__PROBLEM STATEMENT__
With the pictures omitted, please transcribe exactly the lines beginning at the one that contains "Instruction: Click the" and ending with the last line of the records below.

[Opening DATASET section]

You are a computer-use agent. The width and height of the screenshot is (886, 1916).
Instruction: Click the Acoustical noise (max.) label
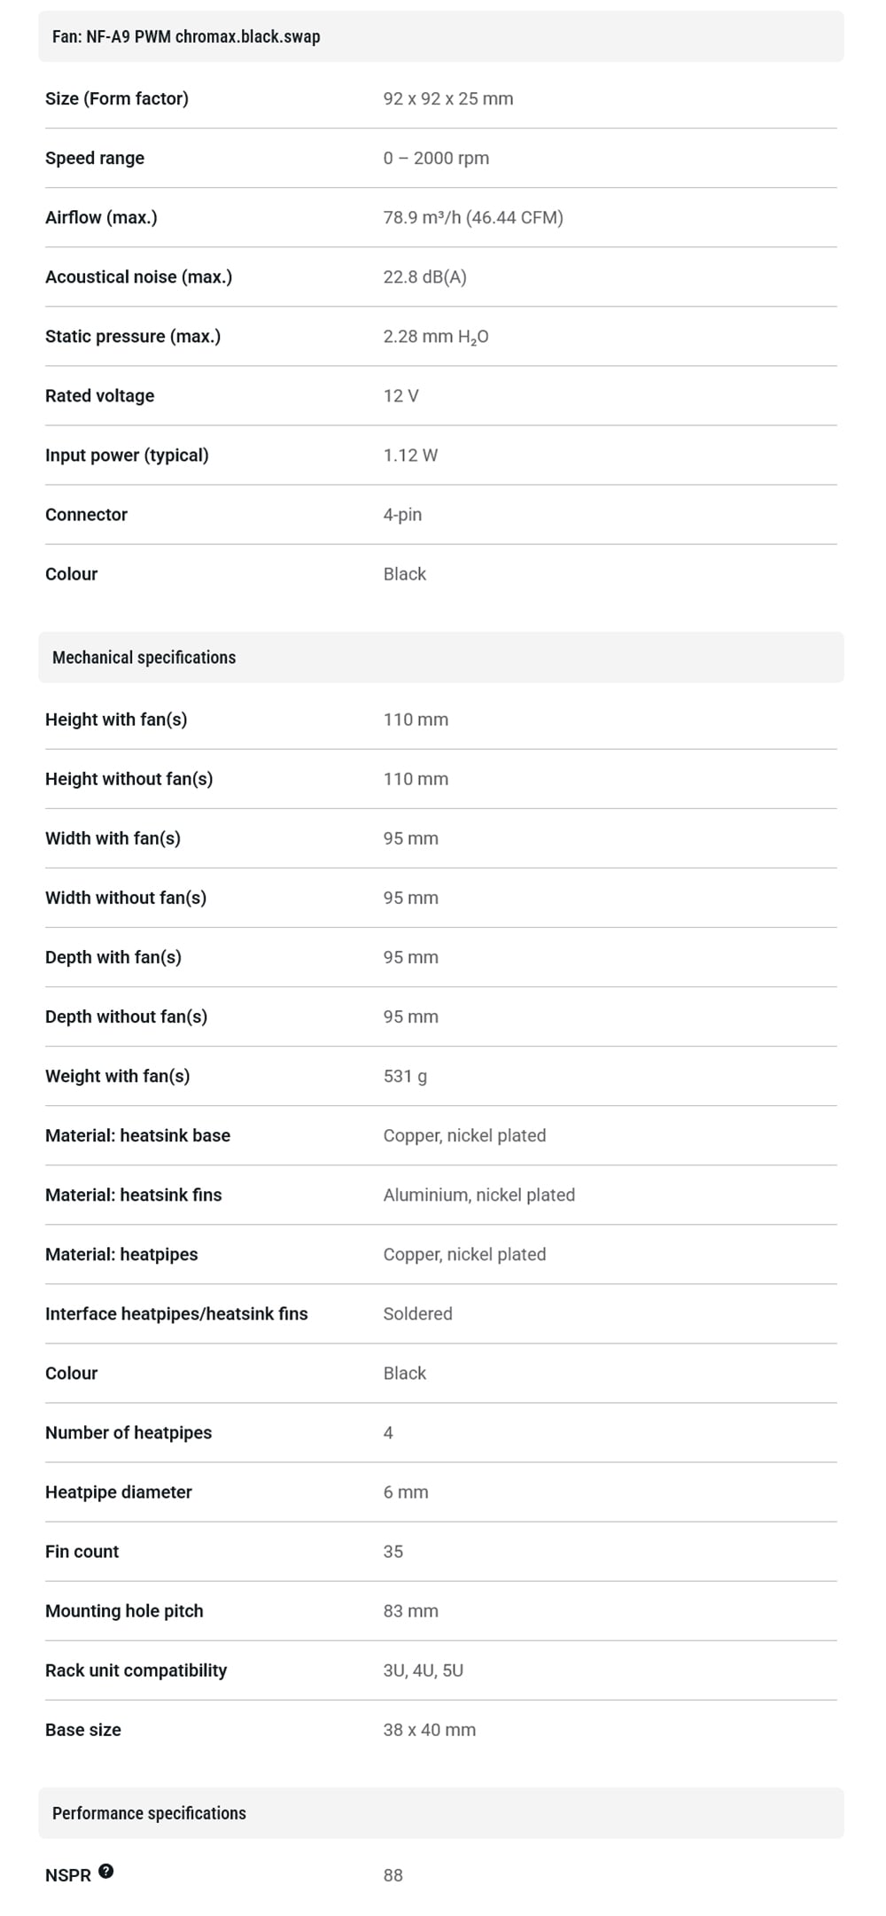pos(138,276)
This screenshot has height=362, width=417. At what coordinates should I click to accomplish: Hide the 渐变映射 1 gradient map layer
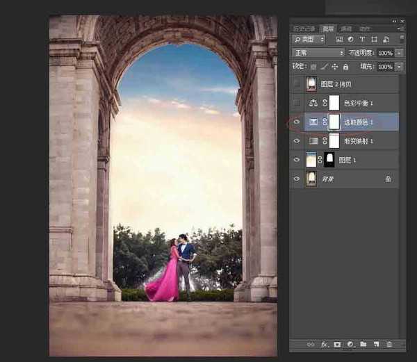(297, 140)
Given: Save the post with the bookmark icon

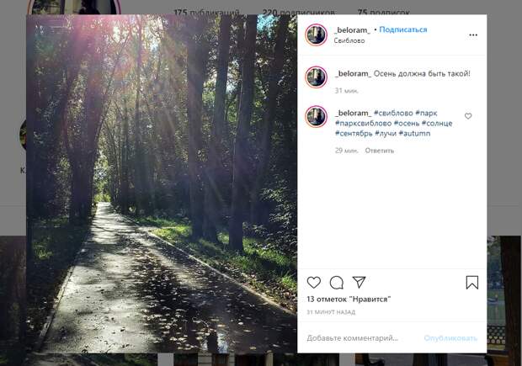Looking at the screenshot, I should click(471, 283).
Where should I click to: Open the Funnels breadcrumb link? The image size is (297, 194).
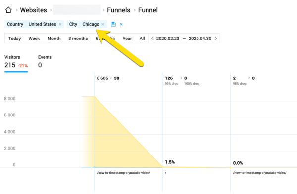click(119, 10)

[Closing DATASET section]

__SOLUTION TO THE EXERCISE__
Instruction: Click the Acoustical noise (max.) label
pos(138,276)
This screenshot has height=362, width=417. At what coordinates should I click to accomplish: Hide the 渐变映射 1 gradient map layer
(297, 140)
Given: Save the post with the bookmark icon

Looking at the screenshot, I should click(471, 283).
Where should I click to: Open the Funnels breadcrumb link? The image size is (297, 194).
click(119, 10)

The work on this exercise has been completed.